- **WHAT YOU NEED TO DO**
Locate each line in the records containing "computer". Copy it.

══════════

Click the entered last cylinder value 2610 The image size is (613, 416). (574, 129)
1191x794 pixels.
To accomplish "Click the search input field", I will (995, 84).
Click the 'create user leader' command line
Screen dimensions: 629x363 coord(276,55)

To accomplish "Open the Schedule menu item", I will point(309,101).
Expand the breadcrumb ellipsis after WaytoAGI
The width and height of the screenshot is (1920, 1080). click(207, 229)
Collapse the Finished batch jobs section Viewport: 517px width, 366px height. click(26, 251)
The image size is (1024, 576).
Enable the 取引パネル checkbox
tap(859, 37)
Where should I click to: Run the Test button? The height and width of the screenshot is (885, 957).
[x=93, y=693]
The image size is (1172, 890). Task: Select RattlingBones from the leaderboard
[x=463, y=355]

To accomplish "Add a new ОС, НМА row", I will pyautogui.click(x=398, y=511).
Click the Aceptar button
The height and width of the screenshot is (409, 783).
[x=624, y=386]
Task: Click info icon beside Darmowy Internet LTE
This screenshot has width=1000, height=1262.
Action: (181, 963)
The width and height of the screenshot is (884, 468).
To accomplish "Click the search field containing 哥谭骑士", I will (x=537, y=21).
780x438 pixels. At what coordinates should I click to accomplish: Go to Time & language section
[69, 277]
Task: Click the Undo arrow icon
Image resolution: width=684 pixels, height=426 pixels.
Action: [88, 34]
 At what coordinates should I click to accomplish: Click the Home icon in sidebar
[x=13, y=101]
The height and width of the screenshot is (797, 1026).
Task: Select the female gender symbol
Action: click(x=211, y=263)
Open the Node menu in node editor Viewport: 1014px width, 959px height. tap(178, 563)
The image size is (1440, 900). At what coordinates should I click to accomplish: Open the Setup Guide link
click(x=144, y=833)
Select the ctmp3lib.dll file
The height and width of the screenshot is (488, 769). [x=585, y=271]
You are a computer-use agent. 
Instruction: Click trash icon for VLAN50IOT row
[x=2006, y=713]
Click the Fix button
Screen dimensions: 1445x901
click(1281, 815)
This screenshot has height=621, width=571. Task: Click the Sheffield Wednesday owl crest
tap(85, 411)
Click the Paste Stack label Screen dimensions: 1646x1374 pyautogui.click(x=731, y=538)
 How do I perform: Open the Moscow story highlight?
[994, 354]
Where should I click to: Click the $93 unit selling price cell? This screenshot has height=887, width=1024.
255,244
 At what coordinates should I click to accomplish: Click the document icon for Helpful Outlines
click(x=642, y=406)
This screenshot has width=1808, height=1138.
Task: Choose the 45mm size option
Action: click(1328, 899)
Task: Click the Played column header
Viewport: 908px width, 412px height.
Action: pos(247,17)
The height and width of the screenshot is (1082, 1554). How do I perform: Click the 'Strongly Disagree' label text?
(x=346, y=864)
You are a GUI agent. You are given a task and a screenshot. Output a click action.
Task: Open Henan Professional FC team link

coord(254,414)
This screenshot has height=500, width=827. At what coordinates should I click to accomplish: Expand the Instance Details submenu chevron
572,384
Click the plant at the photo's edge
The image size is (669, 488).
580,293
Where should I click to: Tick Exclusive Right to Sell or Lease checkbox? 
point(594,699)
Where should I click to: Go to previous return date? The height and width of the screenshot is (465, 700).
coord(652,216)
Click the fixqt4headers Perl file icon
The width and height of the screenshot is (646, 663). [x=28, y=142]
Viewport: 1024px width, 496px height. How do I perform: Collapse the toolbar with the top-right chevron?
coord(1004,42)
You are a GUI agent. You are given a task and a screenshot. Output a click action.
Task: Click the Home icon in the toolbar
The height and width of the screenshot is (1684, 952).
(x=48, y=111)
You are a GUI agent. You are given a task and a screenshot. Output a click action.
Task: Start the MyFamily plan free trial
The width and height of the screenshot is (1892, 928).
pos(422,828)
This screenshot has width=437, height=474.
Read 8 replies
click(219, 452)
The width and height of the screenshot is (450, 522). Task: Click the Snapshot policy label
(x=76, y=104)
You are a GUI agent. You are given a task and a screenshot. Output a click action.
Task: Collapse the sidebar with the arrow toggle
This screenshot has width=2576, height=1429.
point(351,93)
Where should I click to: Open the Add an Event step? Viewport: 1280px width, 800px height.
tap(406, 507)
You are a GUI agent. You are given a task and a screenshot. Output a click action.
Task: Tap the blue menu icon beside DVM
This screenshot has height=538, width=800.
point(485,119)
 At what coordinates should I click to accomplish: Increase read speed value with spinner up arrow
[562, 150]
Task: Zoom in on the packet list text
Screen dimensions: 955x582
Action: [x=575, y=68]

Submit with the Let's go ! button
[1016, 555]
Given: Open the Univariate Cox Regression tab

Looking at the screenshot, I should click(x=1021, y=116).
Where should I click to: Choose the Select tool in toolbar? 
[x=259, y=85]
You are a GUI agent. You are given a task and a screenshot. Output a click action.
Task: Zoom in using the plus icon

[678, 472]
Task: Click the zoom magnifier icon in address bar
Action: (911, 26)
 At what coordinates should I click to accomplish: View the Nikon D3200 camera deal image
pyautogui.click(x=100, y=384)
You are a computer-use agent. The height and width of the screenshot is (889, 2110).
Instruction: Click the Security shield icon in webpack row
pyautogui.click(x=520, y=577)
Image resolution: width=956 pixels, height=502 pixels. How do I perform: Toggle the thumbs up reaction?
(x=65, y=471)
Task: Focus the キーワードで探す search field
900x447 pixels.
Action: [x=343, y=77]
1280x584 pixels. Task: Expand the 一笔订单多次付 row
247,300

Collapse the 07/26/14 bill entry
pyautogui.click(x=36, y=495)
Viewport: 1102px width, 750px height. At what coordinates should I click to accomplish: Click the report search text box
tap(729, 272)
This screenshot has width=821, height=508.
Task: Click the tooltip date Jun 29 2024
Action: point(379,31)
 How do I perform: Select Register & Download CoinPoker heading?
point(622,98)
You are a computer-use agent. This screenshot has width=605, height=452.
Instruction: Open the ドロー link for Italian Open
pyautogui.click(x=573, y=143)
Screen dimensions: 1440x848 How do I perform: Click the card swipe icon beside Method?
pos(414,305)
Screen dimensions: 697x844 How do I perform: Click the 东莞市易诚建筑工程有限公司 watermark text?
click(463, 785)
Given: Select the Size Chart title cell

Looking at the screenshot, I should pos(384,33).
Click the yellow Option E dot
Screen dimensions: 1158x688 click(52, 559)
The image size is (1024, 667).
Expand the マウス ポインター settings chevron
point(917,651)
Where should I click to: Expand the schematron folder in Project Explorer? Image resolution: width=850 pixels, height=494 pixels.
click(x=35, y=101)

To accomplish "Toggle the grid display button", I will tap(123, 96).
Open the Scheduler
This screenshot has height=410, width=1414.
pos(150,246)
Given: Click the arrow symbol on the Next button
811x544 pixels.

══════════

- **WORKED SOLUTION**
You are a computer-use agent. 
You are a computer-use agent. The height and width of the screenshot is (889, 2110).
You are a computer-use agent. This screenshot has width=605, height=452.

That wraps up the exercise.